### Exercise goal
Could you carry on the conversation about Hillary Clinton's campaign strategy below, starting after its final line?

### Source passage
(begin)
1) Start with a base of women.
a. For these women you represent a breaking of barriers
b. The winnowing out of the most competent and qualified in an unfair, male dominated world
c. The infusion of a woman and a mother’s sensibilities into a world of war and neglect

Start with a base of women how exactly?

SPENCER: Like a binding ingredient! Crush pine nuts and Nilla wafers in a food processor, then pour 1/2 a stick of clarified butter to bind; spread over a pie tin and bake at 350...

MEGAN: It isn't until he gets to talking about men that he talks about issues. He strategy of women is that OF COURSE there's some of us that will vote for a woman no matter what and then quietly sexism-bait us and put a pink ribbon on war policy and then turn to the boys and talk about serious issues.

SPENCER: Really, though, her lifetime of work gives her a base of women, doesn't it? I don't really see why that was wrong — but it definitely — and this is a huge irony — indicates that HRC could have... taken women's issues for granted!

You don't think she talked about equal pay and reproductive issues and health care and things that are typically thought of as women's issues, although of course all issues are women's issues and stop glowering at me like that...

MEGAN: But he's talking about getting 3-to-1 margins with women voters. She doesn't have a 3-to-1 margin because of her lifetime of work.

SPENCER: Good point.

MEGAN: Of course, Penn lists health care as an issue to talk to the men about, which fundamentally misunderstands the role that women play as purchasers in the health case system.

SPENCER: And all the more to your point. Let's talk about the Equality/Sexism non-speech!

SPENCER:

In the aftermath of Obama’s historic race speech on March 18, Sheila Jackson Lee, a Texas congresswoman, urged Clinton to deliver a speech of her own on gender. Clinton appeared very much to want to do this, and solicited the advice of her staff, which characteristically split. The campaign went back and forth for weeks. Opponents argued that her oratory couldn’t possibly match Obama’s, and proponents countered that she would get credit simply for trying, inspire legions of women to her cause, and highlight an issue that everyone in the campaign fiercely believed was hurting them—sexism. But Clinton never made a decision...

MEGAN: Yes, the non-speech. The one all the women Penn wanted on board wanted her to give but she never gave because she already had their support and didn't have to.

SPENCER: Megan, should she have made the speech? To put this as delicately as I can, playing off the deep deep desires of women for a woman president was a very good strategy for Clinton, except that it had to be combined with an actual ability to overtake the delegate lead Obama amassed, and that never happened.

MEGAN: I don't think she should've made it in response to Obama's speech. Barring a hook, a specific instance of major sexism to with to tie the speech, I think it would've looked like a tit-for-tat. But I think after New Hampshire, before Obama's race speech, then would've been a good time to speak out AND it might have produced tangible consequences.
(end)
### Raw data
(begin)
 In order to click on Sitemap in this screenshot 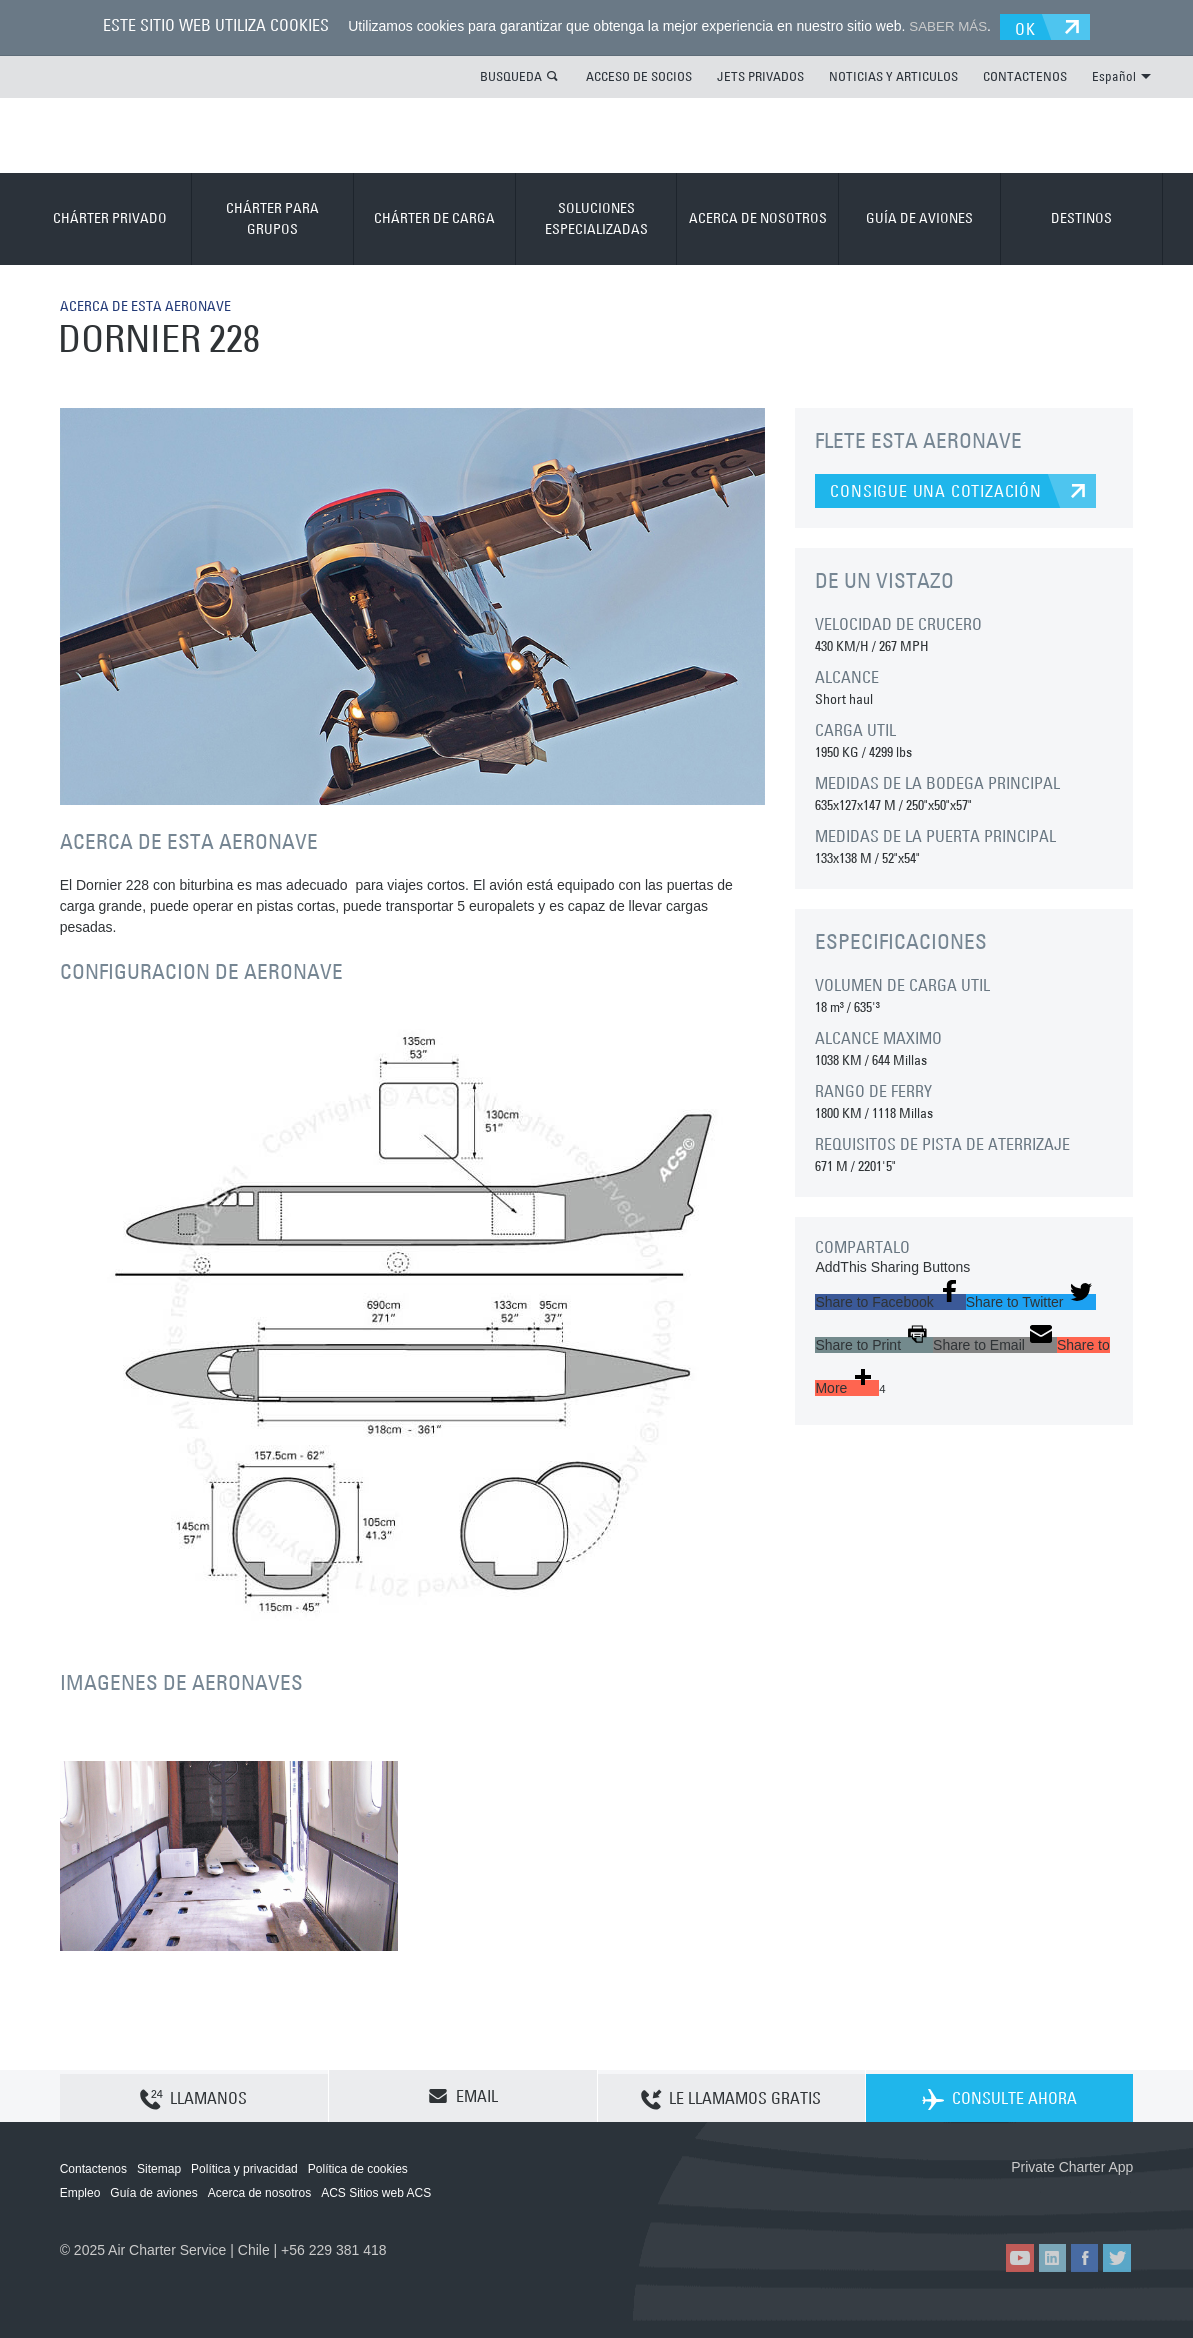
(end)
### Answer
SPENCER: Yeah I'm with you on that — imagine if she went right from the crying/NH victory and said fuck this, you know what's not fair about the way women in this country are treated? let me count the ways...

MEGAN: Right, that would've been awesome. But I mean, after March 18th was Pennsylvania at the end of April, which (you'll recall, since we were there) she won anyway. I don't think it would've moved the needle in North Carolina or even in Indiana by much, possibly in Oregon but not in Kentucky.

SPENCER: Whoa look at you, Chuck Todd. I'll leave the whiteboard stuff to you.

MEGAN: Sorry, but that's the truth. For her overall political career, for her legacy, yes, I would've wanted her to give the speech. But after March 18th, and I hate to side with Mark fucking Penn, but he was right on this. It wouldn't've done her any good.

SPENCER: You know what's missing from this piece? Any discussion — aside from a cursory graf — that the reason why she lost was her Iraq vote.

MEGAN: Yeah, it's like that only mattered in Iowa. Um, no. Only, and New Yorkers keep saying this, she might not have won re-election in 2006. I don't necessarily buy that, especially given the way the Republican party self-destructed in that race, but that wasn't foreseeable.

SPENCER: if she voted against the war, Obama would have practically no traction and she would have kicked the shit out of Edwards. And, uh, speaking of kicking the shit out of Edwards, you HAVE to check out this looney-tunes column from Sally Quinn. Just read the first graf (that's all I read).

SPENCER:

I just want to smack him across the puss, as my Savannah-born mother used to say. I want to smack him across that pretty puss, those pretty eyelashes, that pretty hair. I want to shake him and knock his pretty head against the wall.

How many psychological tics can you count? The two "puss" references? The battered-husband fantasy? GODDAMN IT BEN BRADLEE LOOK WHAT YOU MADE ME DO! YOU'RE SO FUCKING STUPID BABY AND I LOVE YOU SO MUCH AND WHEN ARE YOU JUST GOING TO FUCKING LISTEN TO ME.

MEGAN: The blaming the wife? I love how, obviously, Edwards told her the whole truth and nothing but. Because that's when men do, when caught out there, they don't mitigate AT ALL.

SPENCER: Okay, that's all I have to say.

MEGAN: Wait, before we go, we can totally tie that back into Hillary! Because where have we heard this kind of rhetoric before?

SPENCER: Where have we heard it?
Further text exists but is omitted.